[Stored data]
........

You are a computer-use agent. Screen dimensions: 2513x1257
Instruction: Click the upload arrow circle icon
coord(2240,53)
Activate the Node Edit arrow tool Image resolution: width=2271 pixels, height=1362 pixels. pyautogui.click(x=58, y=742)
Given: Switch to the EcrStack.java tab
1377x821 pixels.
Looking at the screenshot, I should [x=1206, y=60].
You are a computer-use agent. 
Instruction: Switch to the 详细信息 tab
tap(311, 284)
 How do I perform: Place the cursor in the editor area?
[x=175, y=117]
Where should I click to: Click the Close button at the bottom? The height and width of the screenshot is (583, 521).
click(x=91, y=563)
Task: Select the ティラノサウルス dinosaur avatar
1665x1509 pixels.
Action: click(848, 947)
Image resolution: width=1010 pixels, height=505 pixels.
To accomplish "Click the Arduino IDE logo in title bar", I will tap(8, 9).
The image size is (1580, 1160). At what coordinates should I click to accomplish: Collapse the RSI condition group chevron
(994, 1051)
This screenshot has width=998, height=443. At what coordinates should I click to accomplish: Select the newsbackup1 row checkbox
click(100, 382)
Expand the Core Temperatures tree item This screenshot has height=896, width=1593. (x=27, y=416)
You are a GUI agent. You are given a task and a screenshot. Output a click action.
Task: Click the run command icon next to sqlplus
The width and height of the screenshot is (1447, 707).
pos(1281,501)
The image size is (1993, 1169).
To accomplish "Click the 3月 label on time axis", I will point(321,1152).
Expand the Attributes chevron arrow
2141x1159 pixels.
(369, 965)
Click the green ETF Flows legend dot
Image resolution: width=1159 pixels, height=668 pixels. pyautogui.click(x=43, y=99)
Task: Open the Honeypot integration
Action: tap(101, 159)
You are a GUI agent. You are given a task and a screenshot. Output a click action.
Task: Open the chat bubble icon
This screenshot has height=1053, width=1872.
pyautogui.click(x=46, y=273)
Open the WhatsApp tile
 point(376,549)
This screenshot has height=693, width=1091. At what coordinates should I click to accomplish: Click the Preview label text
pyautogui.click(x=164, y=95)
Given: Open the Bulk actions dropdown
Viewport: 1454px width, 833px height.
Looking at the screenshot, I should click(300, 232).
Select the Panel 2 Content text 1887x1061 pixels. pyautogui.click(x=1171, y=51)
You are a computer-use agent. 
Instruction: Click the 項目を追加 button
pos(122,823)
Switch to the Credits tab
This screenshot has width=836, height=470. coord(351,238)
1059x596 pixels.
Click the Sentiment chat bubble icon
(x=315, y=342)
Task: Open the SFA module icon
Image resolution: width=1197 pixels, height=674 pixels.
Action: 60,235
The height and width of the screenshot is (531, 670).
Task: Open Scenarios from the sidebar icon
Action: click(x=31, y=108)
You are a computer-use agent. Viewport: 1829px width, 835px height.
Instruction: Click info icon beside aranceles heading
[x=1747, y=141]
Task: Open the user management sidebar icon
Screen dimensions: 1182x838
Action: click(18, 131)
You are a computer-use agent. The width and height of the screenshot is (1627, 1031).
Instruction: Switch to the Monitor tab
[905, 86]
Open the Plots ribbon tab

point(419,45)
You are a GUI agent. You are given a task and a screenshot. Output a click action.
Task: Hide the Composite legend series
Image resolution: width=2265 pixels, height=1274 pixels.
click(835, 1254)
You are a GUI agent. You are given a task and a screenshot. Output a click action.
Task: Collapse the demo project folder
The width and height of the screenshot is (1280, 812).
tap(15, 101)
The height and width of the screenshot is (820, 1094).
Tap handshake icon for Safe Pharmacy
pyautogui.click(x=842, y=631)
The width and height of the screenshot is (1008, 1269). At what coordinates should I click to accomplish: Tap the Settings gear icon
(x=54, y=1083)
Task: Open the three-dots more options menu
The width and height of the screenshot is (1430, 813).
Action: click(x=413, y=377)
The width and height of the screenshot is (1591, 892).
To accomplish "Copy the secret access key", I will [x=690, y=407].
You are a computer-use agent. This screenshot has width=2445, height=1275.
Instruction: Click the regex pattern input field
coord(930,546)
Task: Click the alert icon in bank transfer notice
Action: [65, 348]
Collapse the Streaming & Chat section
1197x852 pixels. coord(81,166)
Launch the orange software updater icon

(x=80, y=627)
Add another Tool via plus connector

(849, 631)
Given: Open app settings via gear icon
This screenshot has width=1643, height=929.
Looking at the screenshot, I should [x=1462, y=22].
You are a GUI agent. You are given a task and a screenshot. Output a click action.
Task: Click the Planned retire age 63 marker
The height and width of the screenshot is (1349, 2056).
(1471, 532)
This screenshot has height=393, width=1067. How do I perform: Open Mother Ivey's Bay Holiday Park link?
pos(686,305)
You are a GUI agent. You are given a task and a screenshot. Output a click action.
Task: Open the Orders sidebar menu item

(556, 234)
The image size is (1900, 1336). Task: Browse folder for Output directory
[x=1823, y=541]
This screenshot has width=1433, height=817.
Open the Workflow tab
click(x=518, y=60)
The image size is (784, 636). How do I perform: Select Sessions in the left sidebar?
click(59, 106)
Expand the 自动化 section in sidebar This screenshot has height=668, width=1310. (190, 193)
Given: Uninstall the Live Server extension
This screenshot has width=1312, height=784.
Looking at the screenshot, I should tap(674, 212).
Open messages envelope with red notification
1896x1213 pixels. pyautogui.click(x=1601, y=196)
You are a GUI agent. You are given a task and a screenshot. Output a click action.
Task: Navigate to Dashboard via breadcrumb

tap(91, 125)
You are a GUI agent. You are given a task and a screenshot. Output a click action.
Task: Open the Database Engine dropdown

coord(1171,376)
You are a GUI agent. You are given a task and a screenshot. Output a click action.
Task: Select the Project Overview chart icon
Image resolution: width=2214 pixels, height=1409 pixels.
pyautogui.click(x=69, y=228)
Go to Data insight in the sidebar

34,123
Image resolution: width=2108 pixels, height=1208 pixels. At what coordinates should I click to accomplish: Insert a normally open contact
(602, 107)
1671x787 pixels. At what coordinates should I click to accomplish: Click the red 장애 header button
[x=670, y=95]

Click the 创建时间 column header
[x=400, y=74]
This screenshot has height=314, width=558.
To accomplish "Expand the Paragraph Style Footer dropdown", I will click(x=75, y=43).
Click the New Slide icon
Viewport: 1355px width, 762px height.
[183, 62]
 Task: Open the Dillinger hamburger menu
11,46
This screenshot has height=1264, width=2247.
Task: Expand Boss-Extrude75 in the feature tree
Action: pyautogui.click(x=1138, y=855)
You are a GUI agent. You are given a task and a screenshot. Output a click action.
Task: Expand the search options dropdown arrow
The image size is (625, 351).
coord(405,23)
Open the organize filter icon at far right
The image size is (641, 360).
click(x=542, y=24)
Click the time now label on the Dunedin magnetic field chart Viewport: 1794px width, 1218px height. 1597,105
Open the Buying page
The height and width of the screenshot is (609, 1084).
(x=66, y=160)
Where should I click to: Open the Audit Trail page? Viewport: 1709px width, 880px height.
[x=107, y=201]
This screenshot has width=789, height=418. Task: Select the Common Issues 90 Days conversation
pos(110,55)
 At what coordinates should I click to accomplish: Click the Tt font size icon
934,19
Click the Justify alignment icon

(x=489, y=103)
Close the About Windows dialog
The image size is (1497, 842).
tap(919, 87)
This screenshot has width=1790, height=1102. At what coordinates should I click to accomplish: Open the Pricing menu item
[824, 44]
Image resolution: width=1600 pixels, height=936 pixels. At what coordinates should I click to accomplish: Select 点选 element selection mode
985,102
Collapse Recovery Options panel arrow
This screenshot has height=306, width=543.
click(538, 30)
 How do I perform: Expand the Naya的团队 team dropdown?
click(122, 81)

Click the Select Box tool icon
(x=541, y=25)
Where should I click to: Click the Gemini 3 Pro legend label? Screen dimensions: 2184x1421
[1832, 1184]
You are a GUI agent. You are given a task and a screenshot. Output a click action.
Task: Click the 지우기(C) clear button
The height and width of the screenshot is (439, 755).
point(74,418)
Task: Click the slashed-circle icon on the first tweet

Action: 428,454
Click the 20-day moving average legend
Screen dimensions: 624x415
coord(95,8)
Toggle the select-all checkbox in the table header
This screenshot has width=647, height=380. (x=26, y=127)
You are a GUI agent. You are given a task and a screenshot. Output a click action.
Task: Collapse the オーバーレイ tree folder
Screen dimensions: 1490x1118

........

[Try it] Could you retype exactly the lines above, starting at the line that contains "Image resolution: width=1010" and ending at the line that contains "The image size is (1993, 1169).", and nothing more?

[Exercise solution]
Image resolution: width=1010 pixels, height=505 pixels.
To accomplish "Click the Arduino IDE logo in title bar", I will tap(8, 9).
The image size is (1580, 1160). At what coordinates should I click to accomplish: Collapse the RSI condition group chevron
(994, 1051)
This screenshot has width=998, height=443. At what coordinates should I click to accomplish: Select the newsbackup1 row checkbox
click(100, 382)
Expand the Core Temperatures tree item This screenshot has height=896, width=1593. (x=27, y=416)
You are a GUI agent. You are given a task and a screenshot. Output a click action.
Task: Click the run command icon next to sqlplus
The width and height of the screenshot is (1447, 707).
pos(1281,501)
The image size is (1993, 1169).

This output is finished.